The objective of the reported study was the assessment of both the reprotoxicity potential and the genotoxicity potential of HCFC 122a.

Embryotoxiceffect of HCFC 122a was studied on non-pedigree white rats exposed to round-the-clock inhalation of the substance throughout pregnancy (21 days) at concentrations of 102.8 ± 5.6 (d= 25.66), 10.4 ± 1.09 (d= 4.99), 1.2 ± 0.13 (d= 0.59) mg/m3. The lowest concentration tested corresponded to the recommended level of daily average maximum allowable concentration of HCFC 122a in the ambient air set up by the Ministry of Health of the Russian Federation; the medium concentration was 10 times higher, and the maximum concentration was at the level of maximum allowable concentrations of HCFC 122a in the working area set up by the Ministry of Health of the Russian Federation.
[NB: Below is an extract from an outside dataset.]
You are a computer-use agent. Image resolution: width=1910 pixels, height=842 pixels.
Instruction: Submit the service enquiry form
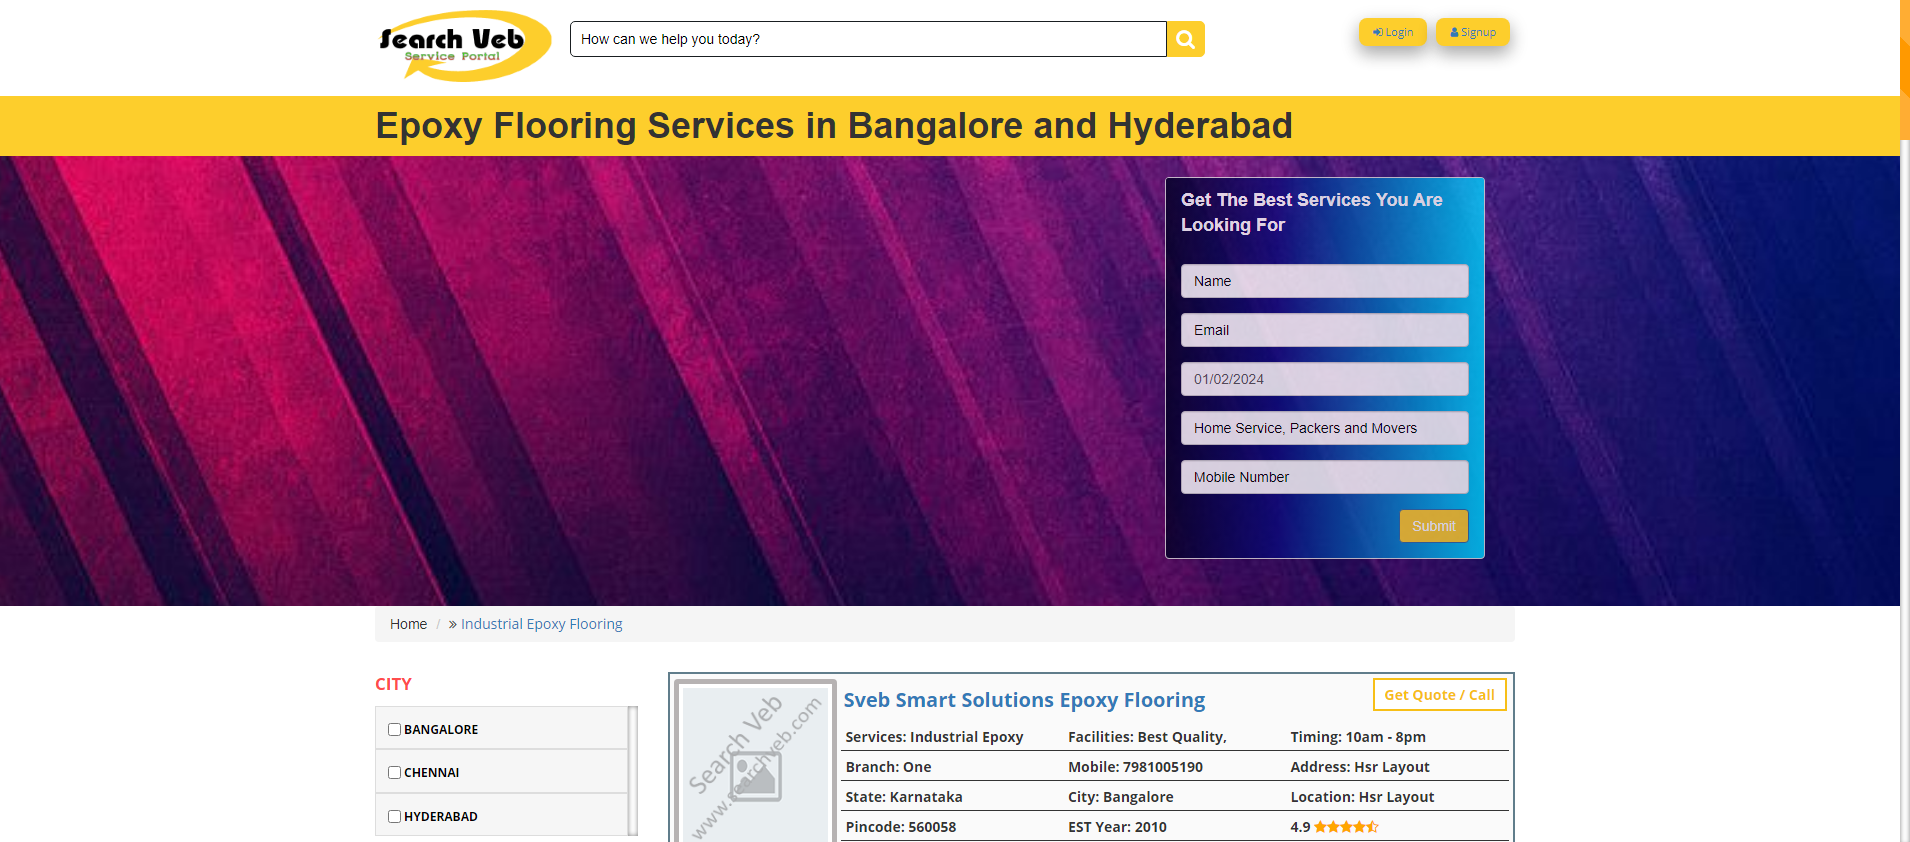pyautogui.click(x=1433, y=526)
Each group of animals consisted of 20-22 mature females weighing 190-220 g. Control rats were in similar conditions: in chambers with clean air.

On the 17th day of pregnancy, the rats were tested on a number of integrated indicators and on day 21, 2/3 females from the group were sacrificed. 1/3 of animals were left till natural delivery in order to study the usefulness of the offspring.

 

Evaluation of embryotoxic effect was carried out: during the autopsy, the uterine horn and placenta were examined, took into account the number of corpora lutea of pregnancy in the ovary, the number of live and dead foetuses, number of resorptions, fetal and placental weight, calculated pre-implantation, post-implantation and total embryonic mortality. In order to determine the pathology of internal organs of foetuses, the Wilson method was used, modified by A.P. Dyban and co-workers.

While assessing the usefulness of offspring, the weight and number of newborn rats, their development in the post-natal period was taken into account.

 

The results of the study of embryotoxic effect showed that exposure of the body of laboratory animals to HCFC 122a at concentrations of 100 mg/m³on the 17th day of pregnancy caused a statistically significant increase in the summation-threshold value (STV) and a decrease in the orientation response and motor activity.

Concentrations of 10 and 1 mg/m³did not lead to changes in the parameters studied.

The study of embryonic material, as well as indicators of condition of newborn rats of the female rats from experimental groups showed no significant difference compared with control animals.

Exposure to HCFC 122a did not lead to the development of pathology of internal organs of foetuses compared to control animals.

Thus, HCFC 122a in tested concentrations did not have embryotoxic effect. The maximum concentration of 100 mg/m³was inactive.